4) Ce rôle me fait énormément penser au personnage fictif de Meursault dans l’ouvrage d’Albert Camus  « L’étranger ». Tout au long du film, on vous sent « étranger » à cette société, à votre  mariage, à votre propre vie.

On m’a déjà fait la remarque  à ce sujet, et  d’ailleurs, lorsqu'on a préparé le film on n’y a pas du tout pensé, mais avec du recul, je remarque la ressemblance, c’est vrai !!

5) Dans un débat qui a eu lieu en décembre à Toulouse pour l’avant-première du film en présence du réalisateur Mohamed Ben Attia, certains spectateurs se sont attardés sur une question principalement : Pourquoi  le mariage avec Rim et pas avec Khédija ? Avec Khédija, il aurait été heureux « méthéni », comme on dit ?

Le mot « méthéni » est un phénomène social de nos jours, vous pensez que vous auriez pu être comblé avec Khédija ?

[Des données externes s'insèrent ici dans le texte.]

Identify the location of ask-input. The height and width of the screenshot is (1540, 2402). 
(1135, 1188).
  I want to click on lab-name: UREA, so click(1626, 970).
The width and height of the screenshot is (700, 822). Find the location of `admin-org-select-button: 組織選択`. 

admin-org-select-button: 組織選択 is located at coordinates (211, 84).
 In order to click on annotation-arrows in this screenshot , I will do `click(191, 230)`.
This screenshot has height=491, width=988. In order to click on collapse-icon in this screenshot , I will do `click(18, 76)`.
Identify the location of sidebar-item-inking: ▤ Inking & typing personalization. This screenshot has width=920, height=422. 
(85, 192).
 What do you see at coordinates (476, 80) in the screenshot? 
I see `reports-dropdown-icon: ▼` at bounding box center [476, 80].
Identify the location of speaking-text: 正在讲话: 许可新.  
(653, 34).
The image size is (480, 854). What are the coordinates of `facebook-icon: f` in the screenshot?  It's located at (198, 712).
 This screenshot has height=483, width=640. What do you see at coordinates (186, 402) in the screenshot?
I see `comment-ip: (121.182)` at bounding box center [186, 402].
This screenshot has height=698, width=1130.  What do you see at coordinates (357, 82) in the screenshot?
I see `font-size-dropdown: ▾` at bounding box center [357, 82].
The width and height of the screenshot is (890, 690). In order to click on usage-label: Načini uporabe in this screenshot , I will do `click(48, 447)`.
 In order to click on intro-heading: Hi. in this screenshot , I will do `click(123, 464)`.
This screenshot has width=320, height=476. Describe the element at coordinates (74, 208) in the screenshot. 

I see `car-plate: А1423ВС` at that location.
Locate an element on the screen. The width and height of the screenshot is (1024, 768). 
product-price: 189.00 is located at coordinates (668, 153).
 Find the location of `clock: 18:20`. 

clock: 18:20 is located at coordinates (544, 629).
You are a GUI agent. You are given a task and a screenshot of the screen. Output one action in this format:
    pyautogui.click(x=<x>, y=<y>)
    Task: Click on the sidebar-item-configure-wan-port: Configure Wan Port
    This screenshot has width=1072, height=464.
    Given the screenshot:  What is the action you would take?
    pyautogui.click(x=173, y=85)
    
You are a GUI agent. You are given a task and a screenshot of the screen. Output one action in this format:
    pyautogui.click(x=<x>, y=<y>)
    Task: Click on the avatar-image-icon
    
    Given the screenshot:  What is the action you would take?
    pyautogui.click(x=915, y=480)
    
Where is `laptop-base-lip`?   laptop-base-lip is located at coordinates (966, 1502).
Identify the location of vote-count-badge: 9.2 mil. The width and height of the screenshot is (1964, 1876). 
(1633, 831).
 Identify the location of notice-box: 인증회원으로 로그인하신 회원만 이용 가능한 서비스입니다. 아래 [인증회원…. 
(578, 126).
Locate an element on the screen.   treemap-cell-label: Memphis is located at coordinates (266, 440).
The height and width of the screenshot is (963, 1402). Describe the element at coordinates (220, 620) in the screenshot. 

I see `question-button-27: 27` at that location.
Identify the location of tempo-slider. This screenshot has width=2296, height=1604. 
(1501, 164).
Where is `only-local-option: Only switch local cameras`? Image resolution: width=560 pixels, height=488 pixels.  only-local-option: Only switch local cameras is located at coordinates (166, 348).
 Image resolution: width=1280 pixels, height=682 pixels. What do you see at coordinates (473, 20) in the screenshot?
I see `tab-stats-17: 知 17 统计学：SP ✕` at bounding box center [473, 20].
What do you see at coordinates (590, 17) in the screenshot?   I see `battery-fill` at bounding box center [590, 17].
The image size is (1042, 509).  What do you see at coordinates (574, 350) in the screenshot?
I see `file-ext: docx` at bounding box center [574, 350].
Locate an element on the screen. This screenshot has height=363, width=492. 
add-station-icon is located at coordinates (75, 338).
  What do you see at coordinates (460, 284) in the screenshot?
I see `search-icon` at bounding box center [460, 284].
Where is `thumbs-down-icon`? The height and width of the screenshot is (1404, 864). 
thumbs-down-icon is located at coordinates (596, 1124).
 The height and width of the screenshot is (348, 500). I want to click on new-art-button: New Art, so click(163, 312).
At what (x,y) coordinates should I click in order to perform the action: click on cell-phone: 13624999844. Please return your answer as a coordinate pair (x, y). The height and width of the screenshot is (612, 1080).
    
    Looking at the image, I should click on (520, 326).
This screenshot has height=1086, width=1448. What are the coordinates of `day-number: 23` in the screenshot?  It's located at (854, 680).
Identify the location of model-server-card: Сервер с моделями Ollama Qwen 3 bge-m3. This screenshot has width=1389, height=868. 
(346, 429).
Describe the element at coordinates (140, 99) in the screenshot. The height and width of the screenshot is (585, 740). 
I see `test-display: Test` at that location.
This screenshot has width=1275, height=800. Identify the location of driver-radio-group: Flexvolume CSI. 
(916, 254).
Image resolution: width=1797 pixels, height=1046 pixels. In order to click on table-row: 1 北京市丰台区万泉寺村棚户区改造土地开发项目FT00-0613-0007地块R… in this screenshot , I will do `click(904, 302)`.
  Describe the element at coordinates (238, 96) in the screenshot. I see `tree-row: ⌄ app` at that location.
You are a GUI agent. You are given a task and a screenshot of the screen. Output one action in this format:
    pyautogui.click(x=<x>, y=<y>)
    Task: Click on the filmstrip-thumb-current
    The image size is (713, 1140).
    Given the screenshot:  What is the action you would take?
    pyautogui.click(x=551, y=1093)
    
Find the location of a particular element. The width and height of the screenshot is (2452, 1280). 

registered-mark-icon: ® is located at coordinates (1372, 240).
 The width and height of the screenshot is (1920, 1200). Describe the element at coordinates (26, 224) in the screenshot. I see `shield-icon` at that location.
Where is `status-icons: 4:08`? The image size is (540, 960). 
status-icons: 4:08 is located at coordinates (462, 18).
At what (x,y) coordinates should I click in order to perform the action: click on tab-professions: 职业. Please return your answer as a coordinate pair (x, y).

C’est justement la question centrale et fondamentale du film, à savoir, qu’est-ce que le bonheur ? Le fait de se caser avec celle qu’on croit connaître, et être heureux  (méthénnine), c’est une sorte de bonheur que propose, finalement, la société. Dans le film justement, Hédi se pose la question est-ce vraiment le bonheur ? Est-ce que je  souhaite vivre de la sorte ? Je pense que Hédi a réussi à répondre à cette question, pour lui, sa situation ne représente pas ou ne définit pas le bonheur. Personnellement, je pense que les personnes qui  tiennent ce genre de propos (méthénnine), ont une vision qui coïncide avec celle de Hédi  avant qu’il ne se révolte, pour rester dans la philosophie de Camus, et qu’il  prenne son envol   de sa famille. Vers la fin du film, le personnage a commencé à goûter à ce « bonheur » de l’envol, à cette liberté, de prendre des décisions, de faire des « choix » sans qu’ils soient  faits, ou pire, imposés par la société, d’où  le titre Hédi, un vent de liberté, qui veut tout dire.

6) De nos jours, vous pensez que l’homme tunisien, opterait plus pour une femme comme Khédija ou Rim ?

Personnellement, je pense que la majorité des hommes tunisiens opteraient plus pour une femme comme Khédija, qui représente la sécurité. La plupart des hommes tunisiens se voient encore dans laconfiguration d’un mariage traditionnel et vivent encore, hélas, le fantasme d’un mariage qui pourrait faire « apparaître » le bonheur, alors que c’est faux. Je pense que ce phénomène existe aussi en Occident, beaucoup moins,  certes. De manière générale, l’Homme cherche surtout la sécurité, quelque chose de simple, avec peu de risque. En revanche, les femmes cherchent plus une version masculine de Khédija. Actuellement, l'homme tunisien subit des pressions, le fait de devoir tout gérer, tout maîtriser, cela suscite des angoisses et des craintes, et du coup,  il préfère une relation plutôt facile à gérer, sans risque.